La bontà dell’edizione di quest’anno si misura dunque sulla panoramica dei titoli presentati. Tra i nomi principali, sicuramente quello di W., ritratto bushiano di Oliver Stone scippato a Roma, con tanto di coda polemico-politica sul clima della manifestazione capitolina. A conferma della sostanziale indifferenza che circonda Londra, almeno in Italia, c’è il fatto che in molti ricordino la presenza di W. al Torino Film Festival di Moretti, dimenticandosi della prima londinese con più di un mese in anticipo.
La sezione Gala contiene anche l’elefantiaco Che di Soderbergh, diviso in due parti e caratterizzato dalla monumentale interpretazione di Benicio Del Toro. Viene da Cannes, così come la Palma d’Oro La classe. Il robusto elenco di pellicole facilmente commerciabili e di prevedibile buon successo nei prossimi mesi (Easy virtue, condiviso con Roma e Toronto, The brothers Gloom, The Other man, Genova di Winterbottom, dramma ambientato in Italia che avrebbe dovuto essere a Venezia) fa volume intorno a scelte mirate e di gran prestigio: Frost/Nixon è opera di un Ron Howard meno howardiano del solito, e racconta il confronto televisivo tra Nixon e un giornalista inglese non esattamente di alto profilo, all’indomani dello scandalo Watergate. Un film su cui gli organizzatori hanno puntato molto, piazzandolo in apertura. Forse perché è il prodotto più equilibrato di tutto il lotto, per certi versi il più sicuro. Gradevole, ben scritto e con ottimi spunti di commedia.
Alla sua ombra la sezione Gala ha collocato anche progetti più coraggiosi e meno visibili, come il controverso Hunger (sul tema sensibile dell’IRA) e Waltz with Bashir, documentario animato di grande spessore, non solo per la forma scelta. D’obbligo anche l’anteprima, svaporata dall’imminente uscita, del nuovo Bond, Quantum of Solace. Per non parlare dell’ultimo Woody Allen, Vicky Cristina Barcelona, che seppur malriuscito e già visto in molte sale europee (comprese quelle italiane) è sempre un nome ben spendibile.

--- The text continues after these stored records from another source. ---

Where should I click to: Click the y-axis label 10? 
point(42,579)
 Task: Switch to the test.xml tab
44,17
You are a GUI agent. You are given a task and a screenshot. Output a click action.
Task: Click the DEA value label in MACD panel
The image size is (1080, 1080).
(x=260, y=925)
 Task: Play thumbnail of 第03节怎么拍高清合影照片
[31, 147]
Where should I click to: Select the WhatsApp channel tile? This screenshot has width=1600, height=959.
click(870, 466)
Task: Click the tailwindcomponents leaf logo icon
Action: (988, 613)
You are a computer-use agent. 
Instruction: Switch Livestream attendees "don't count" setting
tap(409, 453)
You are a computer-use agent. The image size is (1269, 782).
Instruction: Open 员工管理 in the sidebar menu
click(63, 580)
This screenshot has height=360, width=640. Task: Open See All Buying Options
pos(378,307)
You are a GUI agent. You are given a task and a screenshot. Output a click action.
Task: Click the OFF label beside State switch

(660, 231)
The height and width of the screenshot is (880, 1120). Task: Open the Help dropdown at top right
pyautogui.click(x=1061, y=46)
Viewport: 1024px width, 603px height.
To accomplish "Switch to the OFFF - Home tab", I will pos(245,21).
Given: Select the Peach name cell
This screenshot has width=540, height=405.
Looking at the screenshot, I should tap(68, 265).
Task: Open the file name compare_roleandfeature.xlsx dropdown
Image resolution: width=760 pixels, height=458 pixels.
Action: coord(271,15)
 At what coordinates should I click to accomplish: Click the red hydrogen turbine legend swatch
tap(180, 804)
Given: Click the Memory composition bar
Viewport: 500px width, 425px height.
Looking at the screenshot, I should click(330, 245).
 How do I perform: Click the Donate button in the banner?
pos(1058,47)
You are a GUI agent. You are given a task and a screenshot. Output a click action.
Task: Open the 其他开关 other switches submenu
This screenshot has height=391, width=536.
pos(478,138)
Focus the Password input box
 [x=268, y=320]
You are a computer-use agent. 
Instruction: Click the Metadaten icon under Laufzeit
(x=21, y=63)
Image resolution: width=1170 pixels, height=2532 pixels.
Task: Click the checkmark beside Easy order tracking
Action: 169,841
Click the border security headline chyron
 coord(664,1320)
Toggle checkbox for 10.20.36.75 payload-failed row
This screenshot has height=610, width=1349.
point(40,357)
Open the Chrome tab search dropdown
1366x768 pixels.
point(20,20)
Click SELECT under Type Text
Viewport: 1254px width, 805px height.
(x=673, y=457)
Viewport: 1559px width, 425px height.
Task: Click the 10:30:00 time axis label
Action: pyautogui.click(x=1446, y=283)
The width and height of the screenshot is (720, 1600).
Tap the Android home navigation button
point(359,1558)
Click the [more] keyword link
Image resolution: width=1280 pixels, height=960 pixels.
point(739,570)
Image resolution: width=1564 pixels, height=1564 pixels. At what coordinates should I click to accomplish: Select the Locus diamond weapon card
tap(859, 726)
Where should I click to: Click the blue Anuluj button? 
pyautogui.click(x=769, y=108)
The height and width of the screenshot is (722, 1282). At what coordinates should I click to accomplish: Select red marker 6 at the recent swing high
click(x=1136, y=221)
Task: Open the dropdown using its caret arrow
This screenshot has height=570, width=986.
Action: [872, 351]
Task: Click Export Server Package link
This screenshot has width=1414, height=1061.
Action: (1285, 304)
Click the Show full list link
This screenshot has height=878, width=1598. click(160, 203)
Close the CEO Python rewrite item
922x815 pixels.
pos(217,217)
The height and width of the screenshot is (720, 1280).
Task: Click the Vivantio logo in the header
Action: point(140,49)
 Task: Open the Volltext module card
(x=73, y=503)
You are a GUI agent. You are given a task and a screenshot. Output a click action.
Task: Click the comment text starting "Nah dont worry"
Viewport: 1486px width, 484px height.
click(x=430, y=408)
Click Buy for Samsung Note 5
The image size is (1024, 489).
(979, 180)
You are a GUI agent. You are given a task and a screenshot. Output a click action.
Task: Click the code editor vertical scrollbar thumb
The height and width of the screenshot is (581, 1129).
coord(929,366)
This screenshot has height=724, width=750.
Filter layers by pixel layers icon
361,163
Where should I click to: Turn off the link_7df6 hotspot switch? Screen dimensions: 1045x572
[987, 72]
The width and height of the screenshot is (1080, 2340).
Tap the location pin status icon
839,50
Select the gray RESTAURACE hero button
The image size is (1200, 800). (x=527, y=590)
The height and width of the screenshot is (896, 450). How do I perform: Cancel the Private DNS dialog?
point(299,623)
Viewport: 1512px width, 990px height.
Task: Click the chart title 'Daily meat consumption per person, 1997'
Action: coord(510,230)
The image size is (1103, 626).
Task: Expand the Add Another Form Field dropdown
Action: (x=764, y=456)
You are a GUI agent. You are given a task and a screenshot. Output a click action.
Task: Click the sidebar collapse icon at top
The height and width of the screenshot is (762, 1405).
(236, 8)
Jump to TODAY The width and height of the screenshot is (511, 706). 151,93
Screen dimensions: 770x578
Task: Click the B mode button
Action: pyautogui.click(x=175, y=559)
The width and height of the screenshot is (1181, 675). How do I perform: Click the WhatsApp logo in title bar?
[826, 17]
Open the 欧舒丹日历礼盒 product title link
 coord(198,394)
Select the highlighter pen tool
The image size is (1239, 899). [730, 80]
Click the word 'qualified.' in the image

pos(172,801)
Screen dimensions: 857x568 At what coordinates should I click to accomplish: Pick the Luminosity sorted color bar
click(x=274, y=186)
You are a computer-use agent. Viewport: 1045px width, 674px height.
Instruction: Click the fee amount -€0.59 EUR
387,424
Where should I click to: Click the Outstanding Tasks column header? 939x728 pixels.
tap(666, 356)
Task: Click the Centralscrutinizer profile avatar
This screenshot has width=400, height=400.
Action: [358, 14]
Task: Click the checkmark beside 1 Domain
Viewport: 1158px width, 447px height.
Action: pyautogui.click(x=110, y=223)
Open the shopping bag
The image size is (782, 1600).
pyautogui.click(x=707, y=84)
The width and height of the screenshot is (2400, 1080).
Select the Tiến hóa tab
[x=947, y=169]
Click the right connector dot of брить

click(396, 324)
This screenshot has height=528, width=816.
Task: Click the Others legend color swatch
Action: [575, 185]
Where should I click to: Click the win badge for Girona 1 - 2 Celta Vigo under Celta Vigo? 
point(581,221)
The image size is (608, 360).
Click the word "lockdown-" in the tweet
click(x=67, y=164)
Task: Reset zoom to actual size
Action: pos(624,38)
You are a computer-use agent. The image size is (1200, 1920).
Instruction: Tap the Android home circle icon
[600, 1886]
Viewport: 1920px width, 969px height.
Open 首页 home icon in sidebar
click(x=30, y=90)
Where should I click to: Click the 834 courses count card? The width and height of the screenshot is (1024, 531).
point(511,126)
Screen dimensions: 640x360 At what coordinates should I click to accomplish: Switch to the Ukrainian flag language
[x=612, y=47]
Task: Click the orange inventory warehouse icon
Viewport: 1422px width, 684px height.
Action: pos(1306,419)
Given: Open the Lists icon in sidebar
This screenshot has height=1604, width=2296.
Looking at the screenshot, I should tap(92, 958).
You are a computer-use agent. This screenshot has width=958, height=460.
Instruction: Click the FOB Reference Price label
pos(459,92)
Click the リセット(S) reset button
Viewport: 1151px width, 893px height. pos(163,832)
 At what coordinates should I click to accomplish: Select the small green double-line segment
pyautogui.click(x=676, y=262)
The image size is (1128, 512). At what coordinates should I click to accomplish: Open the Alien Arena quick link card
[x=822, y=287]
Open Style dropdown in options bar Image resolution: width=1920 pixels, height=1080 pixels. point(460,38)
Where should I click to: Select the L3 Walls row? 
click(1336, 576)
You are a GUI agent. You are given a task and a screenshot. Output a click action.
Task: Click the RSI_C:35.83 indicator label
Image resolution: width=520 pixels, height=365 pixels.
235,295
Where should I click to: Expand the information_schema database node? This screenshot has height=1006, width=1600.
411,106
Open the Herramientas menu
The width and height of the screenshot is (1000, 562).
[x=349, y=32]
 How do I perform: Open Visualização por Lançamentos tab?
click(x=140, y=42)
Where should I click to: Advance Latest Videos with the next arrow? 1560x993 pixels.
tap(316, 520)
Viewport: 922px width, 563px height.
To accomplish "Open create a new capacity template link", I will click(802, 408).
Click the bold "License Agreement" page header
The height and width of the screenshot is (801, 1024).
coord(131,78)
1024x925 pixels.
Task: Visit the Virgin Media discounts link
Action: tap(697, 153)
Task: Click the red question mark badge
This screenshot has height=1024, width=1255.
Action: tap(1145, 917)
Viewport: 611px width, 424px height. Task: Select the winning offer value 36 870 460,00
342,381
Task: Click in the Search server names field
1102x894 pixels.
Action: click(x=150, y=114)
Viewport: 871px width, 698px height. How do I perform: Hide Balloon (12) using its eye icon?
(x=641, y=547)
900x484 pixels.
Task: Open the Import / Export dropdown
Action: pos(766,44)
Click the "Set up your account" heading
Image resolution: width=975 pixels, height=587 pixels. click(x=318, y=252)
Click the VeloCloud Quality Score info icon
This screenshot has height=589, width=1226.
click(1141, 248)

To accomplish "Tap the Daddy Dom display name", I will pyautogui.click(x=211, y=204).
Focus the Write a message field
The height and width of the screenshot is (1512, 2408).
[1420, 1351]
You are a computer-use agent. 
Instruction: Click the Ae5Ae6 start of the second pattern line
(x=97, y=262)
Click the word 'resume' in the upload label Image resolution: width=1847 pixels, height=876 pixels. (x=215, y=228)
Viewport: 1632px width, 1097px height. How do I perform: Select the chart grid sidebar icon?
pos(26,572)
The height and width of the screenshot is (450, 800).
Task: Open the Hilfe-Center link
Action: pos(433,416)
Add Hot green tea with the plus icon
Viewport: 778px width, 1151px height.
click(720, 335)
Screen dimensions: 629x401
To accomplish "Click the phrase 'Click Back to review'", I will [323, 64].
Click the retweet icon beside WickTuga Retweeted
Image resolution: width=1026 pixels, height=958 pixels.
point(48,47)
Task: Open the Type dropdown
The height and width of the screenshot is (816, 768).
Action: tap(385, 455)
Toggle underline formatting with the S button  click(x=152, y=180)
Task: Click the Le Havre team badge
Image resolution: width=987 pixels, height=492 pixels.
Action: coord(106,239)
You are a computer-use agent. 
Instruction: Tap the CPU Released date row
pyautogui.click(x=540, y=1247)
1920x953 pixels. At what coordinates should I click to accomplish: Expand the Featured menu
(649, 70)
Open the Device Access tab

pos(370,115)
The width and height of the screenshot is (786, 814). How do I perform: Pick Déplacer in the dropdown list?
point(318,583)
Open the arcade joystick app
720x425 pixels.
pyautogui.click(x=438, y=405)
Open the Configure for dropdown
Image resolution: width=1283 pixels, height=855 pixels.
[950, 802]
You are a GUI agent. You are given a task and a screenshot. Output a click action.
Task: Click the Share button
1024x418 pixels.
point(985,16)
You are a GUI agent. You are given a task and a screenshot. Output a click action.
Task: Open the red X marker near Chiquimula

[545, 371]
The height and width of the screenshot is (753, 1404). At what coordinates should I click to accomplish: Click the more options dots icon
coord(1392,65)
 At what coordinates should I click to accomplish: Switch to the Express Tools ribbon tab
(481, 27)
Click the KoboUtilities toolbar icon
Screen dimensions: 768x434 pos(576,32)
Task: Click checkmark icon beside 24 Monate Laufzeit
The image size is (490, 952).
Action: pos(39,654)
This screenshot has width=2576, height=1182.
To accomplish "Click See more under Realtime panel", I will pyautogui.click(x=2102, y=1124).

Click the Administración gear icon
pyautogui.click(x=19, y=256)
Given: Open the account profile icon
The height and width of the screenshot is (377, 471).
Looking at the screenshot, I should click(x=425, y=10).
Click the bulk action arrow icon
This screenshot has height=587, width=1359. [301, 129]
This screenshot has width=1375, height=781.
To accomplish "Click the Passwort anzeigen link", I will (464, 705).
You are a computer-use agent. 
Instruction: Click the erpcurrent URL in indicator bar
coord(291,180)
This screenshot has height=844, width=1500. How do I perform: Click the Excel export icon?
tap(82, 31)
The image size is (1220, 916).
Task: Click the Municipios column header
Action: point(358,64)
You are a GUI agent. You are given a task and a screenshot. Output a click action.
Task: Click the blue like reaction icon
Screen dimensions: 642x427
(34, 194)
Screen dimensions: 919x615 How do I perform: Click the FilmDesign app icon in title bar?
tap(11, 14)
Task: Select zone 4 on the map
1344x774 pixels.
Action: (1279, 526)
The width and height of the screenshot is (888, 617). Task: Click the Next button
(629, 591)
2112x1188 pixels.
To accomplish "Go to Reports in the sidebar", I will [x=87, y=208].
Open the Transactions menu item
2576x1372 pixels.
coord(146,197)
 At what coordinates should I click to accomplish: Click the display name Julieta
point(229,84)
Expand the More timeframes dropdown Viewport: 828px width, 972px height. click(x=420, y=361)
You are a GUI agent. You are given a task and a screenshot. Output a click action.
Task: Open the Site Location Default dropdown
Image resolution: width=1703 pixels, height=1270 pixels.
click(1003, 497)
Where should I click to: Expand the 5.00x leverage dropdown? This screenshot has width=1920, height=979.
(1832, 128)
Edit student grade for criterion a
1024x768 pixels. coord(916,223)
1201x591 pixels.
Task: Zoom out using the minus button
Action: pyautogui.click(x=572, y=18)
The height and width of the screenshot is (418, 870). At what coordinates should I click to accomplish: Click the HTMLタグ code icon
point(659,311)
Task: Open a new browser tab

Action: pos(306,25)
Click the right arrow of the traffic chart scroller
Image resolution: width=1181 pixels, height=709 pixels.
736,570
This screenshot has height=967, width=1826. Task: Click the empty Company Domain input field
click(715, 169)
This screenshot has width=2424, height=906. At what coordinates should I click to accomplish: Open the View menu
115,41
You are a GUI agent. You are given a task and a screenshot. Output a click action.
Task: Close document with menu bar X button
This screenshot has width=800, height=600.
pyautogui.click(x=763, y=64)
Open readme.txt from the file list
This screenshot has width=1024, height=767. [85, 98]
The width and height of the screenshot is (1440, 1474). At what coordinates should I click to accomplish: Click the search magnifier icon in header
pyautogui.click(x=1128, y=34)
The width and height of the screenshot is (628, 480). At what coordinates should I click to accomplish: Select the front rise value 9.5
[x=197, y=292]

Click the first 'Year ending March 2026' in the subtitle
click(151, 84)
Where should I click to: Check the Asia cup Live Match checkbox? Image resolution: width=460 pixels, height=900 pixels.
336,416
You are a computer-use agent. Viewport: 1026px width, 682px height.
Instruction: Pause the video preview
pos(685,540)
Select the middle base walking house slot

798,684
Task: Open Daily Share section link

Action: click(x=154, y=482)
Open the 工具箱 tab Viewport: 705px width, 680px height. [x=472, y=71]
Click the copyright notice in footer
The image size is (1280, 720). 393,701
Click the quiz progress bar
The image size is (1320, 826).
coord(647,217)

Una line-up impressionante, se si considera che era soltanto la superficie patinata. Un secondo livello è costituito dalla sezione Film on the Square, che raccoglie il meglio della stagione. Da segnalare il mastodontico A Christmas Tale, opera di Arnaud Desplechin. Affresco familiare dal respiro epico e imponente, ottimo contraltare del minimalismo di Demme in Rachel getting married. Visti insieme, sono un efficace trattato sul diverso potere del detto e del non detto. Uno si trattiene, l’altro si riversa esageratamente. Da tenere d’occhio quando arriverà in Italia. Questa sezione contiene inoltre il vero best of degli altri Festival: Kitano, Zhangke, Kaufman, i Dardenne, Gray, Spike Lee, Uli Edel con La banda Baader Meinhof, visto pochi giorni fa anche a Roma; c’è anche Ozpetek con Un giorno perfetto e Moretti è venuto per Caos Calmo.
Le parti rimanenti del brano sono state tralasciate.